Le Huffington Post a récemment publié un article intitulé La crise portoricaine est-elle semblable à la crise grecque? Quelle crise grecque?  La Grèce n’est presque plus un sujet. Alors que depuis des mois la zone euro était aux abois, lors de l’Eurogroupe du 12 septembre elle n’a fait que l’objet d’un ‘point d’étape’ sur la mise en place des réformes et sur les élections à venir. On ne parle plus d’échéancier. Avec le retour de Tsípras, aucune raison que cette approche plutôt relaxe ne change. Surtout si George Chouliarkis, ministre des Finances du gouvernement par intérim et très apprécié par Bruxelles, conserve ce ministère.

Mais peu importe la place qu’occupe ou occupera la Grèce sur l’agenda ou dans les médias. Pour les Grecs, rien n’a changé. La situation n’est pas meilleure qu’il y a deux mois. Après des années d’austérité, le pays est exsangue. Le secteur public est décapité, la couverture sociale détruite.
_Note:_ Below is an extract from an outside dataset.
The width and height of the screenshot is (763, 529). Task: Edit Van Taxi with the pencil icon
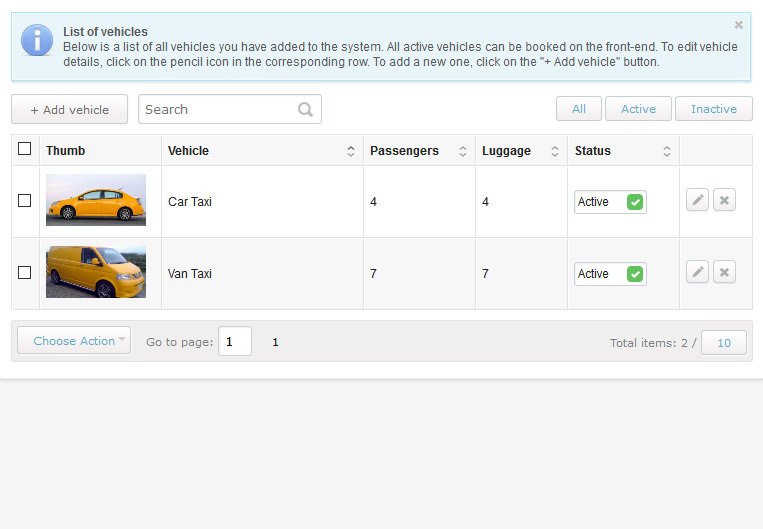(697, 272)
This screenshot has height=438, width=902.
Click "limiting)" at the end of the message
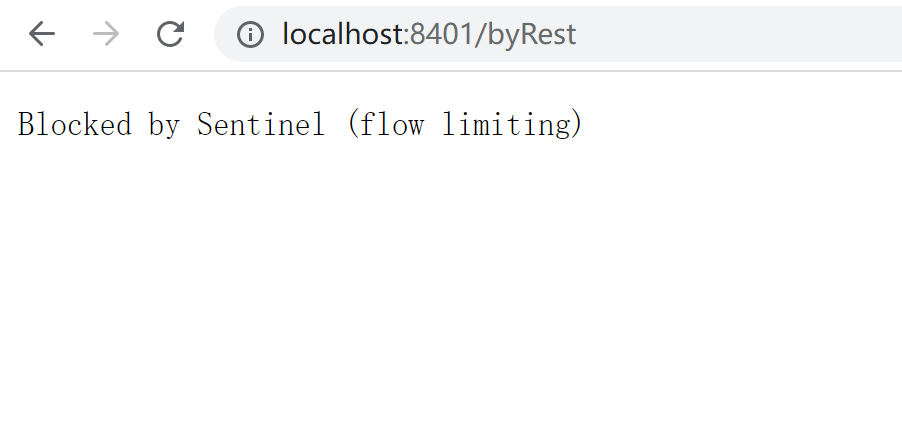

Le gouvernement a fermé, en 2013, la Hellenic Broadcasting Corporation (ERT), la radio-télévision publique en ondes depuis 75 ans.  Décision sans précédent dans les pays démocratiques.

C’est la vente de garage. En 2014, Stelios Stavidres, ancien président de Hellenic Republic Asset Development Fund (TAIPED) responsable de la privatisation du secteur public, déclarait : « Nous vendons tout, tous les biens de l’État : aéroports, routes, édifices, terrains, îles, même des plages». On peut même se procurer tout ça en ligne. Pendant ce temps, la dette croit, les inégalités sociales aussi.

Sans-abri et suicides

En 2009, la dette de la Grèce représentait 129,7% du PIB (produit intérieur brut). Aujourd’hui, elle est d’environ 180%. 22,7% de la population vit sous le seuil de la pauvreté (9% au Canada), le taux de chômage avoisine le 27% (6,8% au Canada). Au Pirée, premier port et premier centre industriel du pays, il est de 60%. Entre 2009 et 2013, le taux de sans-abri issus de la classe moyenne (éducation moyenne et supérieure) a augmenté de plus de 25%. Pour la même période, le taux de suicide a grimpé de 27%.
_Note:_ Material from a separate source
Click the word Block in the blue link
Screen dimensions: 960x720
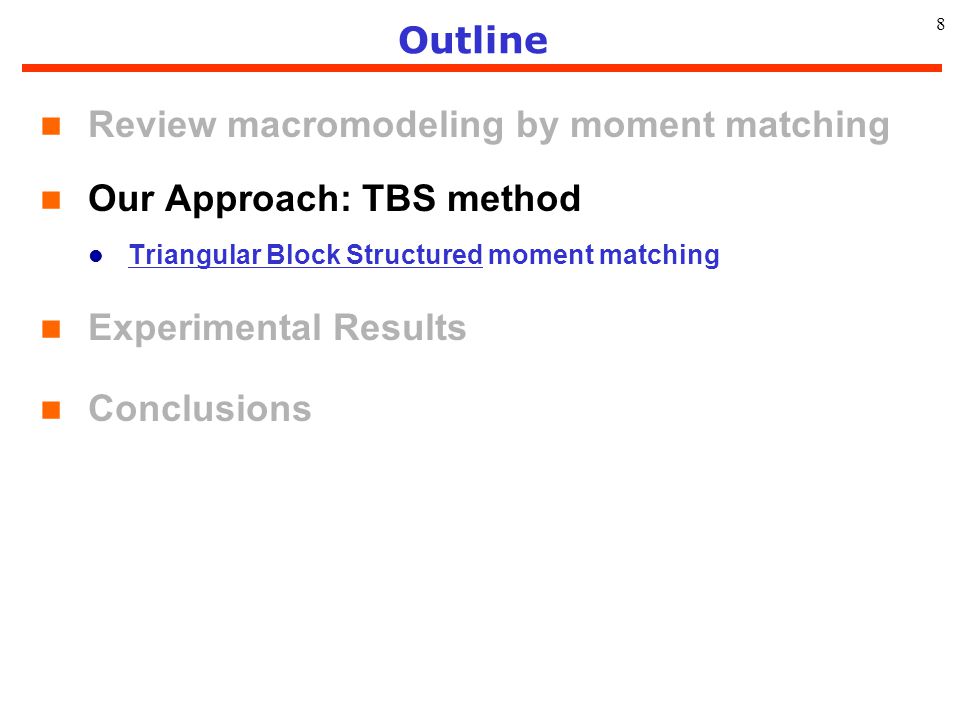[x=303, y=255]

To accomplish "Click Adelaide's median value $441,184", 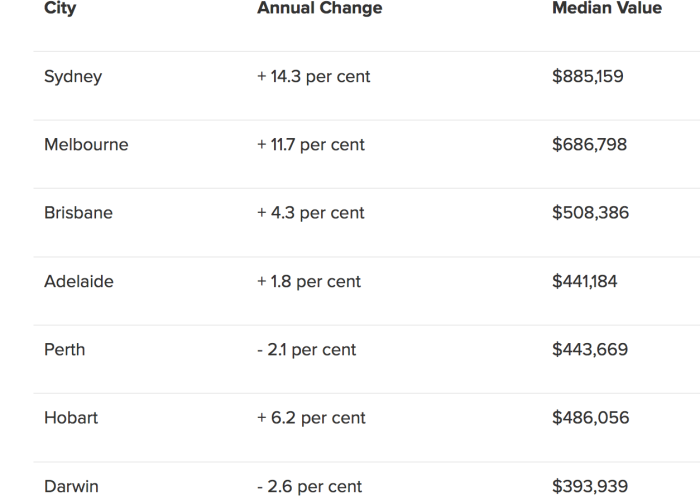I will pyautogui.click(x=584, y=281).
Mais ça ne va pas mal pour tout le monde. Entre 2007 et 2014, la richesse collective aux mains du 1% est passée de 48,6 à 56,1%.
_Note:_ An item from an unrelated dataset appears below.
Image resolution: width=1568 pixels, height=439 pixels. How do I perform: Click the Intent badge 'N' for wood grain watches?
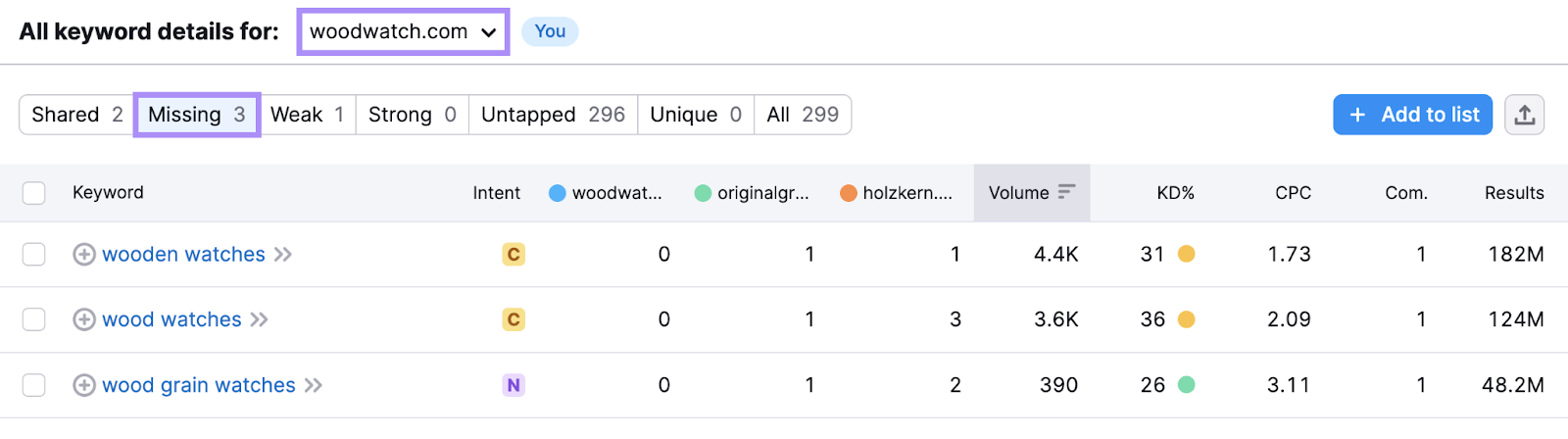tap(514, 385)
Pour l’économiste de Harvard Richard Parker, « la Grèce n’était pas le problème. Si les ministères des finances du nord ont paniqué cet été, c’est qu’ils craignaient que la situation grecque ne provoque un examen plus approfondi des actifs des banques, surtout françaises et allemandes. C’était ça le problème ».

Nous assistons à la faillite d’un système au cœur duquel règnent les banques. Comme l’explique le sociologue et politologue britannique Colin Crouch, « les banques savent que quoi qu’elles fassent, les gouvernements et l’argent des contribuables les tireront toujours d’affaire ». Ainsi, sur chaque 100 euros versés par le Fonds monétaire international (FMI) et l’Union européenne sur le compte d’Athènes, seulement 1,80 euros se retrouve dans l’économie grecque. Le reste est retourné aux banques et autres prêteurs.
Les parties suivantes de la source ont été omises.